**課題の資料:**
----
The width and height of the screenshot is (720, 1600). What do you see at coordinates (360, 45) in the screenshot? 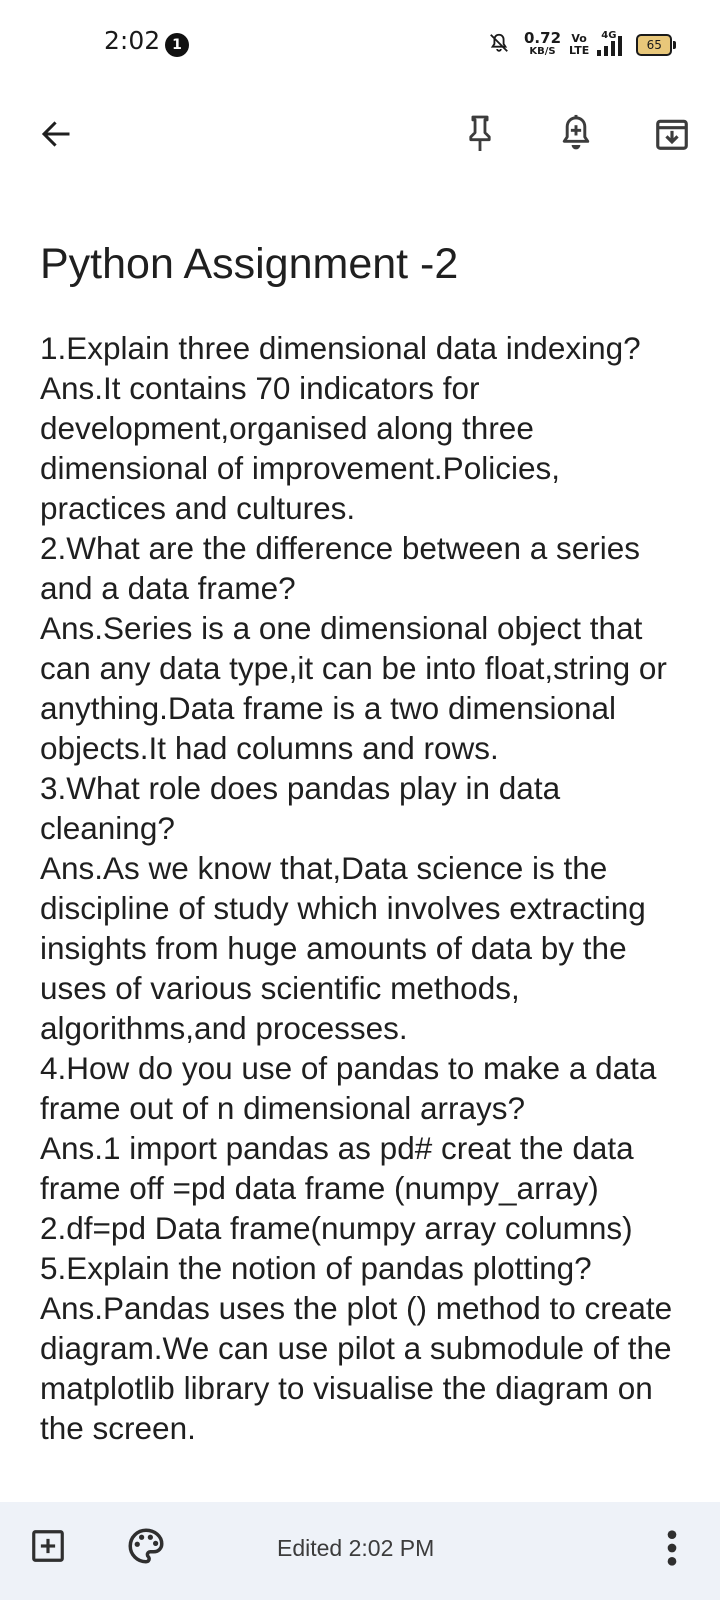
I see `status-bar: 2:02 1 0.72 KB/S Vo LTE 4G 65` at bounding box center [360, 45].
----
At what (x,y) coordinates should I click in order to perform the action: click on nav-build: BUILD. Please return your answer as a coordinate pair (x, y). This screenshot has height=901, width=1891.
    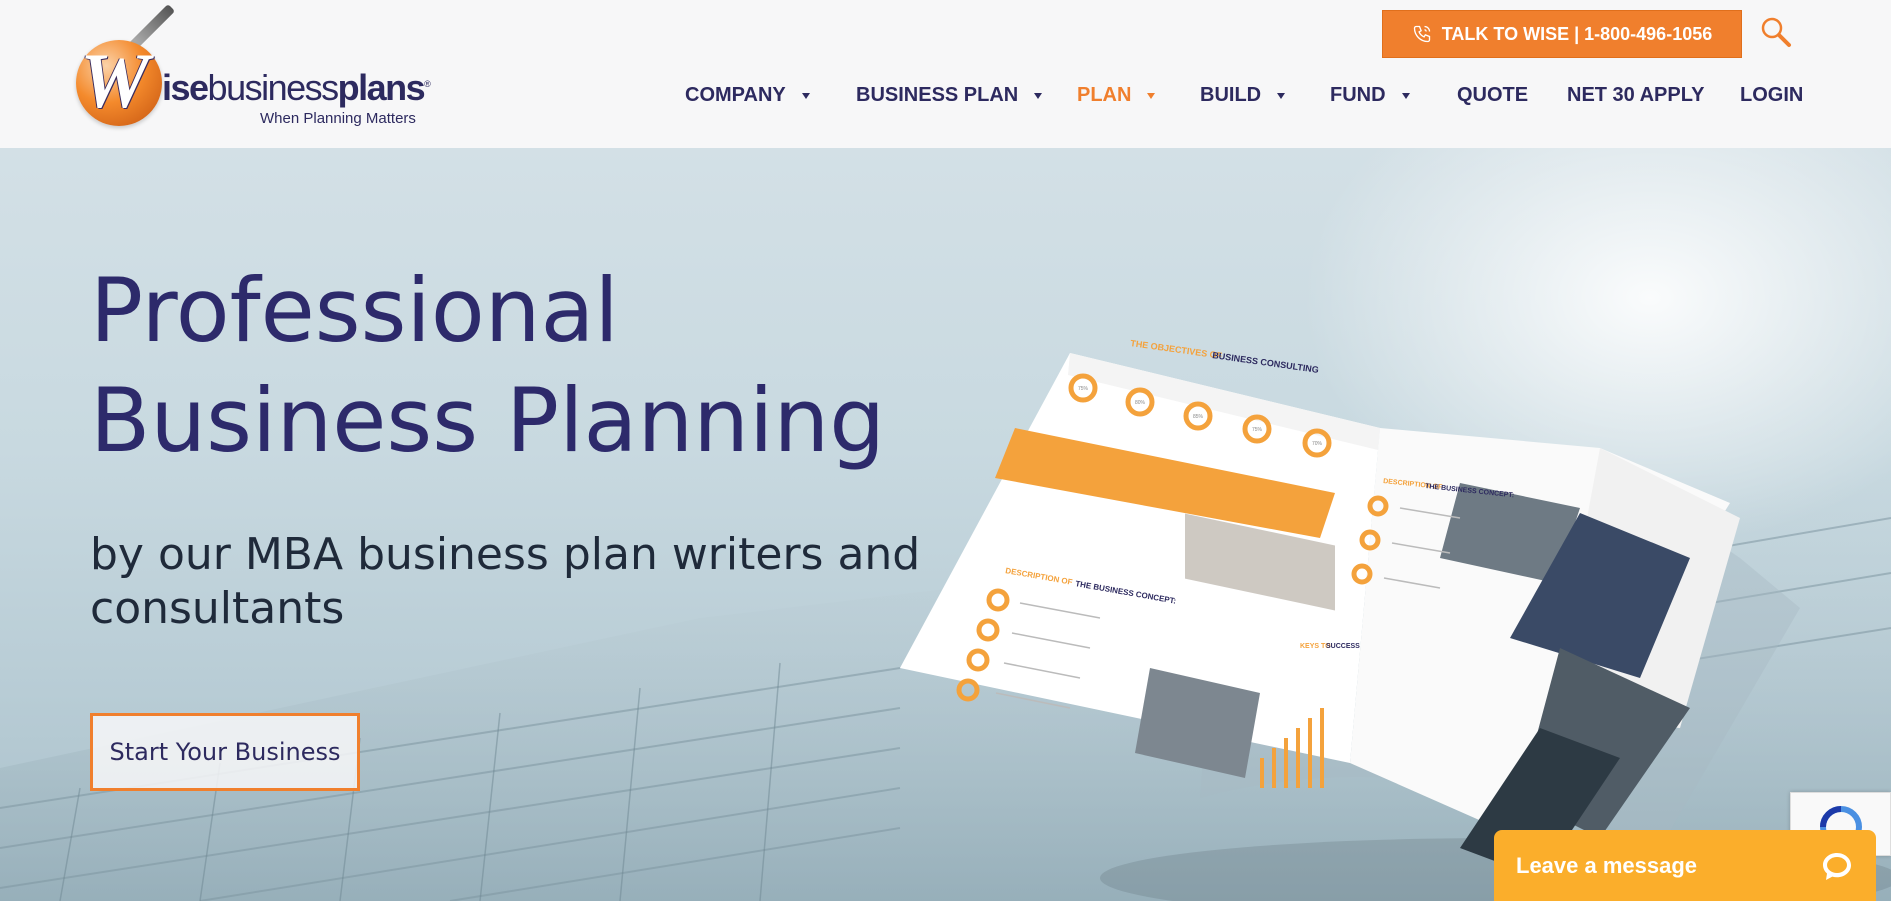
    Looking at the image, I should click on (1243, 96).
----
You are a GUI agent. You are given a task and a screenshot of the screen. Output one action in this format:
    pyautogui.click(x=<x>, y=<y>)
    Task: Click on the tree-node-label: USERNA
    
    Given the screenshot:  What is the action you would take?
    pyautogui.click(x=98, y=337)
----
**取り組む課題:**
資料のうち、「The width and」を含む行から「center [360, 45].」を含む行までを、一字一句違えずに写してください。画像は省いてください。

**記述回答:**
The width and height of the screenshot is (720, 1600). What do you see at coordinates (360, 45) in the screenshot? 
I see `status-bar: 2:02 1 0.72 KB/S Vo LTE 4G 65` at bounding box center [360, 45].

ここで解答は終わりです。